The running of the Ami stores is left to Williams' local joint-venture partner. The shops are all computerized and use bar codes for inventory control and pricing.

Williams said he prefers the Soviet Far East now, because it is close to the U.S. Pacific Coast and the tax laws are more favorable for foreign investment.

He says he has discovered a secret that other businessmen are still chasing: How to exchange the nearly worthless Soviet ruble for dollars to send back to the United States.

The Soviet currency is not convertible and, as a result, many Western businesses have steered clear of the Soviet market.

"We have a way of changing the rubles into dollars," Williams said. "But I'm not going to tell everyone how and invite a lot of competition."

The two Ami shops are quite small by U.S. standards, and Williams acknowledged that the only way he can begin to make serious money in the Soviet Union is by selling a large volume of clothes.

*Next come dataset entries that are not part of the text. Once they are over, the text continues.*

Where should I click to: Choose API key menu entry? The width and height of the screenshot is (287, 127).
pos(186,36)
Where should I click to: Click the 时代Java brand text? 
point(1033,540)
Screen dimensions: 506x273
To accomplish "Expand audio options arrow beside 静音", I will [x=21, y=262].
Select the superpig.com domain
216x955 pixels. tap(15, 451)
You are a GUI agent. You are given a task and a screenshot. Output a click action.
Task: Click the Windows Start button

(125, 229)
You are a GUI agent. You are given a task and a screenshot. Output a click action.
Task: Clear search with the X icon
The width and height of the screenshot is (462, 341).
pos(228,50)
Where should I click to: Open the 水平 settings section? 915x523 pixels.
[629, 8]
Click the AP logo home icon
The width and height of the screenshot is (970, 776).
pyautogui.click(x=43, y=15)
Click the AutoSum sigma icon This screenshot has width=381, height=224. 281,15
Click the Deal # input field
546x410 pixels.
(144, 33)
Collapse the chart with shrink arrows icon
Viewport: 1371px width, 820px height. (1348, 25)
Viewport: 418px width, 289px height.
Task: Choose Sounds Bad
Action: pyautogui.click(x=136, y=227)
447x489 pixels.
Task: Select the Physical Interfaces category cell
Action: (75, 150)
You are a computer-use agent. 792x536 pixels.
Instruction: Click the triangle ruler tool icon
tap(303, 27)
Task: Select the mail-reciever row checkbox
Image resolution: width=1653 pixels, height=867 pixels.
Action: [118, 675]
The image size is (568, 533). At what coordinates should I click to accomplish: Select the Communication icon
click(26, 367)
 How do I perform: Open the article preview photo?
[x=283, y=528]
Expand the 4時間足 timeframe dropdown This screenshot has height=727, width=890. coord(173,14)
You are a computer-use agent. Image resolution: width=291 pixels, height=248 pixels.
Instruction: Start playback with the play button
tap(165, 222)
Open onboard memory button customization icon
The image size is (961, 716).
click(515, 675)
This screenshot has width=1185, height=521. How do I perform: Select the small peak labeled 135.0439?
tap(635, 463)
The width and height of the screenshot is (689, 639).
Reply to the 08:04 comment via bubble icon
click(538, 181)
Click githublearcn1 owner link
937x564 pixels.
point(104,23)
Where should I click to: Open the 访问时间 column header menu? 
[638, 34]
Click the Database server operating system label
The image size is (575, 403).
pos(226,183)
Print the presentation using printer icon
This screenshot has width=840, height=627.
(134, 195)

He hoped that by taking a high degree of risk now, he will be well-established by the time Japanese, South Korean and Hong Kong businesses begin their assault on the Soviet Far East market.

One feature of Soviet life has been adopted for the Ami shops: Customers have to wait in long lines to get in. In this case, however, the lines do not reflect a shortage of goods. Williams said he admits a specific number of customers at a time to maintain safety and to minimize shoplifting.